Tay-Sachs disease (TSD) is a congenital fat metabolism disorder caused by lack of beta-hexosaminidase A enzyme needed to break down fat to build up nerve cells. The disease is common in Ashkenazi Jews and is autosomal recessive (Risch and others, Pp. 812-822). At birth, the infant appears normal; however, by the age of six months, it develops defects in peripheral vision, a reduced development and abnormal response to astounding surprising incidents. By the age of one to two years, the child develops seizures, with reduced mental functions, and loses one skill after another being unable to crawl, sit, or turn over with loss of coordination and difficulty to swallow and breath. Characteristically, children become blind with a cherry-red spot on the retina, eventually irreversible mental retardation and paralysis occur. The disease may manifest later in life (between adolescent and mid thirties) and is late onset TSD with variable severity of symptoms (Kaback, Pp. 253-265).

The three disorders briefed are genetically determined metabolic disorders, with autosomal recessive pattern of inheritance. They have no definitive treatment, and bad prognosis that can be fatal. This raises three issues; first is the question of prevention by prenatal diagnosis if both parents are carriers, as parents may decide therapeutic abortion; however, many families have ethical objections to the idea of therapeutic abortion. Alternatively, premarital mate testing and selection provide a way of prevention; again objections especially from orthodox Jewish individuals are raised. Some advise preimplantation genetic diagnosis that is retrieving the mother’s ovum for in vitro fertilization to test the embryo genetically before re-implantation (Levy Pp. 1968-1970). The second issue is population screening, analyzing the data to inform decision making for individuals and populations. Although population screening has a potential in prevention of these disorders, yet, the questions of benefit, confidentiality, and cost effectiveness cast their shadow. This has lead to ethical, legal, and social objections to widely screening populations at risk (Khoury and others, Pp.50-58).

Conclusion

The third issue is the potential of genetic treatment of these disorders. Currently there are about 1200 known disorders caused by chromosomal abnormalities (imbalances or mutations). The only hope for definitive treatment is medical genetics, which made this art an important patient care modality with the potential of changing many patients’ prognoses (Norrgard, 2008).

Works Cited

1. Henderson, H., Leisegang, F., Brown, R., and Eley, B. “The clinical and molecular spectrum of galactosemia in patients from the Cape Town region of South Africa.” BMC Pediatrics 2:7 (2002): 1-6. Pubmedcentral.nih.gov.

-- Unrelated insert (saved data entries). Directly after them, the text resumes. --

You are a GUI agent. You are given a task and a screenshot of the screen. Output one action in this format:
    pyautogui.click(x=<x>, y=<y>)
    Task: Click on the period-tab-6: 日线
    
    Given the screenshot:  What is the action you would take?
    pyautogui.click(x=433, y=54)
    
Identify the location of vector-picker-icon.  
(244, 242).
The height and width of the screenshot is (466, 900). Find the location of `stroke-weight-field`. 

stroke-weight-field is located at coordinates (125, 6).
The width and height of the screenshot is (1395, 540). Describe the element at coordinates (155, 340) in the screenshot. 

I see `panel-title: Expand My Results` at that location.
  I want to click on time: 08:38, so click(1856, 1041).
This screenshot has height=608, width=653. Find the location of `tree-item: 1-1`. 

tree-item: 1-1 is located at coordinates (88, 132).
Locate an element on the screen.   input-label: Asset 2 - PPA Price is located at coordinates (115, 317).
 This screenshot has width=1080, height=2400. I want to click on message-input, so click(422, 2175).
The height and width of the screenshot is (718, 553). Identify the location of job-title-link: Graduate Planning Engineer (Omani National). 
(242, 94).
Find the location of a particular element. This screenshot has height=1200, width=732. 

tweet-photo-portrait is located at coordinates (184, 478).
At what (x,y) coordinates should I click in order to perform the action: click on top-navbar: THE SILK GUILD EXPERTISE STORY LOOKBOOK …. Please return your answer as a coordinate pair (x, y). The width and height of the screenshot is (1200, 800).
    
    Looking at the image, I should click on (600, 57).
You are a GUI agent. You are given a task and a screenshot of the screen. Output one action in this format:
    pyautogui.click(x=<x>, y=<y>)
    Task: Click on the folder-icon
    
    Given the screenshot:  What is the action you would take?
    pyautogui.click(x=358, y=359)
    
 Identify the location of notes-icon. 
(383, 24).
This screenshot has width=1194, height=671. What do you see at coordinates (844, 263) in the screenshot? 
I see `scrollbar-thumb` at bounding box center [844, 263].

Wеb.
2. Kaback, M.M. “Screening and prevention in Tay-Sachs disease: origins, update, and impact.” Advances i Genetics vol 44 2001. p. 253-265.
3. Khoury, M. J., McCabe, L. L., and McCabe, E. R. B. “Population Screening in the Age of Genomic Medicine.” N Engl J Med vol 348 (1) 2003. p. 50-58.
4. Levy, H.L. “Metabolic Disorders in the Center of Genetic Medicine.” N Engl Med J vol 353 (18) 2005. p. 1968-1970.
5. Mayo Clinic Staff. “Phenylketonuria (PKU).” MayoClinic.com Tools for healthier lives. 2007. Mayo Clinic. Web.
6. Norrgard, K. “Diagnosing Down syndrome, cystic fibrosis, Tay-Sachs disease and other genetic disorders”. Nature Education 1(1), (2008). Scitable by Nature Education.
7. Risch, N., Tang, H., Katzenstein, H., and Ekestein, J. “Geographic distribution of disease mutations in Ashkenazi Jewish population supports genetic drift over selection.” American Journal of Human Genetics vol 72(4) 2003. p. 812-822.